* Required action
Keep to one stretch of the data below, the lines from the one with "Facebook (198, 1854)" up to and including the one with "Notre réseau d’amis (152, 2042)", and return that stretch exactly.

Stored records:

[Start of Attachment]

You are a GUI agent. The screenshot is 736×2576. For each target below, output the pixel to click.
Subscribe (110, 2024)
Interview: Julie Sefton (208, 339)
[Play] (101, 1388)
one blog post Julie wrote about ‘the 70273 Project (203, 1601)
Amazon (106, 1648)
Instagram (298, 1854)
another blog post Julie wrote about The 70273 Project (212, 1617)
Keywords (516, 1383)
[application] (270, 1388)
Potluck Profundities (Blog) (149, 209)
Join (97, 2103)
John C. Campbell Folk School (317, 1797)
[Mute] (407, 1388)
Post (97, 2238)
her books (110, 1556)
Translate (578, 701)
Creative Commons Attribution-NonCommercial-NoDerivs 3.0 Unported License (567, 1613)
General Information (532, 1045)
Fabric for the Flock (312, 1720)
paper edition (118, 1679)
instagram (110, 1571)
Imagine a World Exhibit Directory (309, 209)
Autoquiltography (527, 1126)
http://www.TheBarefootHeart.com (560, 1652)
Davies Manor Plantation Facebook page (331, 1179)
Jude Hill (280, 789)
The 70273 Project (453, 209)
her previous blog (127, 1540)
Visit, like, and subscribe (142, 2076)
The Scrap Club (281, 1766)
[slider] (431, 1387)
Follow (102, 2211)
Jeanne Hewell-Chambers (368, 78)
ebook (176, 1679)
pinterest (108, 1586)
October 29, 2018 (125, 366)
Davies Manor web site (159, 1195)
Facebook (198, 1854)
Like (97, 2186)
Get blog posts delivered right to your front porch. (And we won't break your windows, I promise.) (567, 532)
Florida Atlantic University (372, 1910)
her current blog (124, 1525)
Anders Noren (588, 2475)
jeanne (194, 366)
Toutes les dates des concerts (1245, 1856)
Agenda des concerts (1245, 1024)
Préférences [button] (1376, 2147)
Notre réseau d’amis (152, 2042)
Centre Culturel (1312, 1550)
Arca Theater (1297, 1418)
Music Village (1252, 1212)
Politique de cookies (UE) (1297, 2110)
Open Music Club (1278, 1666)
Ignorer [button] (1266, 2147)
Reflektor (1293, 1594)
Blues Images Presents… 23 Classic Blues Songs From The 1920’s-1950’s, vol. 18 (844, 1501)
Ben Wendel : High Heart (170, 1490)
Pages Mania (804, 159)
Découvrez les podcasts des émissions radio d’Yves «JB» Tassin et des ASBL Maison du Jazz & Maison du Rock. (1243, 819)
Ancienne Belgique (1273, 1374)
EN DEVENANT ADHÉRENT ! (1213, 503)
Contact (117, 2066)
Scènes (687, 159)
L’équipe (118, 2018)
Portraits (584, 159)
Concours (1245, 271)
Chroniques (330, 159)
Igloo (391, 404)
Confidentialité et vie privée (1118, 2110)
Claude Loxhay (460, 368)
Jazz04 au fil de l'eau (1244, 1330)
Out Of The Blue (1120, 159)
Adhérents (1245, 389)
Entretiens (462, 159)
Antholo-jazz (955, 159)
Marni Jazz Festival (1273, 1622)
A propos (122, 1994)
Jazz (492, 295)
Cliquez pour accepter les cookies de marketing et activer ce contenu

[End of Attachment]

* Result of the exercise
Facebook (198, 1854)
Like (97, 2186)
Get blog posts delivered right to your front porch. (And we won't break your windows, I promise.) (567, 532)
Florida Atlantic University (372, 1910)
her current blog (124, 1525)
Anders Noren (588, 2475)
jeanne (194, 366)
Toutes les dates des concerts (1245, 1856)
Agenda des concerts (1245, 1024)
Préférences [button] (1376, 2147)
Notre réseau d’amis (152, 2042)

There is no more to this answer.